Il Conto Energia consiste nell’erogazione, da parte del Ministero dello Sviluppo Economico, attraverso il Gestore dei Servizi Elettrici (GSE), di un importo economico, in conseguenza della quantità di energia prodotta da un impianto fotovoltaico.
Il Conto Energia, quindi, è un incentivo attualmente esistente soltanto per l’energia prodotta da fonte fotovoltaica e dipende dalla quantità di energia prodotta.
Vorrei approfondire questa definizione, in particolare, l’aspetto relativo alla natura del Conto Energia.
Il Conto Energia è un sistema di incentivazione. Significa che lo Stato o, meglio, il GSE non acquista l’energia prodotta dal nostro impianto fotovoltaico. E neanche l’ENEL acquista questa energia. L’energia prodotta dal nostro impianto, non la sta acquistando nessuno.
Noi intaschiamo un incentivo.
Perché? Perché lo Stato premia l’energia elettrica verde, prodotta cioè da fonte rinnovabile, da fonte cioè che si rigenera o che comunque non si esaurisce, prendendo come riferimento la scala dei tempi umani.

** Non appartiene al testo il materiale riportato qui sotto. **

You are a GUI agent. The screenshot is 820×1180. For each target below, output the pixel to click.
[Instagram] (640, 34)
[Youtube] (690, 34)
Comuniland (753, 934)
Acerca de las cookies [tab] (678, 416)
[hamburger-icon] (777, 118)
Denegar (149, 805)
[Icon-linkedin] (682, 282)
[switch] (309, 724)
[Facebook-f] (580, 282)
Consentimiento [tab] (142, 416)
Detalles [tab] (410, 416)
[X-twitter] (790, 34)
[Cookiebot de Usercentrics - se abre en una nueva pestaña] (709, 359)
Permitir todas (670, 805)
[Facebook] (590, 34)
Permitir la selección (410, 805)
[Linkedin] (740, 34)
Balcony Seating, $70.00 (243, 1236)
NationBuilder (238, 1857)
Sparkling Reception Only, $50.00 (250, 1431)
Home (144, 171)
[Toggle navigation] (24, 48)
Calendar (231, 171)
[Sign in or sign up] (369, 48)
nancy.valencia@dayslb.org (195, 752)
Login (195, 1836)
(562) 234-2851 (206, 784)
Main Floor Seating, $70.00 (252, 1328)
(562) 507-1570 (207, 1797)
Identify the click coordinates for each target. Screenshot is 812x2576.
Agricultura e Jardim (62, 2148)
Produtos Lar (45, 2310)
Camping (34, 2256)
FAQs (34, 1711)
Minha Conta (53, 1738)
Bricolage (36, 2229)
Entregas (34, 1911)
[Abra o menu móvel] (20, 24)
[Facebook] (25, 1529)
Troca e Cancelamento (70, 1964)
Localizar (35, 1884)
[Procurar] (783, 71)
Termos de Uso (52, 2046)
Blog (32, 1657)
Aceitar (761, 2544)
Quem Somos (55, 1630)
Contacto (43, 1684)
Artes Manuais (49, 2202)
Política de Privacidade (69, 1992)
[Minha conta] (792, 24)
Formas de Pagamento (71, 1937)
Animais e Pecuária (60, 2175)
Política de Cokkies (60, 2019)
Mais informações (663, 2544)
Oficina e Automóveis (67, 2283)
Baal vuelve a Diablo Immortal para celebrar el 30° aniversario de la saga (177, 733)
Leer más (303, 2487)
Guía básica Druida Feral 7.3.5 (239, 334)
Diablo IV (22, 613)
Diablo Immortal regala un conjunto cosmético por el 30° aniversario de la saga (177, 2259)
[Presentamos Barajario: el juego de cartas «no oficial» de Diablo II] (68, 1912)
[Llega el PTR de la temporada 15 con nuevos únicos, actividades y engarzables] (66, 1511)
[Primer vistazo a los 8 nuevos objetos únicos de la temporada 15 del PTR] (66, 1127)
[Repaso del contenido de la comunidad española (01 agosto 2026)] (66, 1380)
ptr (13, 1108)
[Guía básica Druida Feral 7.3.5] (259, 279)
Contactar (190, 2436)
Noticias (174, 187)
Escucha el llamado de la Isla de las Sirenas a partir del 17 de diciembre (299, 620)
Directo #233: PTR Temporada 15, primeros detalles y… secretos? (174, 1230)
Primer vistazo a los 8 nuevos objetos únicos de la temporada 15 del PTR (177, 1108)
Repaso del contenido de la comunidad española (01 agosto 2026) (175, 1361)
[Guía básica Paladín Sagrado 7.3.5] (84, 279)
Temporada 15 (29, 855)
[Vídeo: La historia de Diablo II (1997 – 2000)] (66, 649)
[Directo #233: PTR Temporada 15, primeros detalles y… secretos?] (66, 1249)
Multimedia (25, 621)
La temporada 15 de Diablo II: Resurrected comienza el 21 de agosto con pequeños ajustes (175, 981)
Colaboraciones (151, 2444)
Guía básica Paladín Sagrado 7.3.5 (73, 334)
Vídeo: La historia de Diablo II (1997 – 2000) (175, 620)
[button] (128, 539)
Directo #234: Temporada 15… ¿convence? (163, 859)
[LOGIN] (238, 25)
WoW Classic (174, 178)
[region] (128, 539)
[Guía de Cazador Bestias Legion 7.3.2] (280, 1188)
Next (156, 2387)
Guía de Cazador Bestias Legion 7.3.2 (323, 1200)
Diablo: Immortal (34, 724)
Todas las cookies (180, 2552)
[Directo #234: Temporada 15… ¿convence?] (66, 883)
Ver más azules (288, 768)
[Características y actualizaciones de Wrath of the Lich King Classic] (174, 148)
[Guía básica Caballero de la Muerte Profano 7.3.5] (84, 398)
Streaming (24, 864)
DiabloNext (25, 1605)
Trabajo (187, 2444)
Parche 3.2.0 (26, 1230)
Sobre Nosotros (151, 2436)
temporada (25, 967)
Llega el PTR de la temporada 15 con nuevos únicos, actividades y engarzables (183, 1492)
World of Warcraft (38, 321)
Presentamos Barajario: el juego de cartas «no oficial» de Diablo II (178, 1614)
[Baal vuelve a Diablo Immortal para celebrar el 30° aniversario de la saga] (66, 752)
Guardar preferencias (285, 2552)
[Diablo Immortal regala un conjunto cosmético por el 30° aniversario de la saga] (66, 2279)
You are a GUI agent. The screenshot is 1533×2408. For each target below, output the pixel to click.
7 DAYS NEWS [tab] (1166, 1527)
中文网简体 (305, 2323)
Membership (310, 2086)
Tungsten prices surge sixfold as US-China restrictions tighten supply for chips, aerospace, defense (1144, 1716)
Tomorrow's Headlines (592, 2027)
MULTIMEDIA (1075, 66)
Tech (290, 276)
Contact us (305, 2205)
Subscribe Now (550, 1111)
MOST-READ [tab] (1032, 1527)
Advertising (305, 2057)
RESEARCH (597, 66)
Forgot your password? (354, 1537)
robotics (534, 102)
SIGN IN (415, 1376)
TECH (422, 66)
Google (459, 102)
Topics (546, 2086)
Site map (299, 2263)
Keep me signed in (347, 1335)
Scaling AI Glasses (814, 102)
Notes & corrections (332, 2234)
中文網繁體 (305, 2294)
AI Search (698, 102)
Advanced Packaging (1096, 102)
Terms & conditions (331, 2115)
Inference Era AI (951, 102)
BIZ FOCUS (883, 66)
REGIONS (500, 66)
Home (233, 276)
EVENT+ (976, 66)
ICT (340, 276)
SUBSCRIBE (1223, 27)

In questo caso, la fonte è costituita dal sole.
Il Conto Energia, quindi, non è un finanziamento. Significa, cioè, che i soldi del Conto Energia non servono ad acquistare l’impianto fotovoltaico.
E questo aspetto rappresenta anche una delle novità principali del Nuovo Conto Energia rispetto al Vecchio. L’incentivo viene concesso ad impianto fotovoltaico allacciato alla rete elettrica, cioè, ad impianto funzionante.
L’incentivo premia, quindi, chi davvero vuole tutelare l’ambiente e, perché no, guadagnare anche.Certo non premia chi è disposto ad acquistare l’impianto solo sulla carta (come succedeva con il precedente sistema di incentivazione).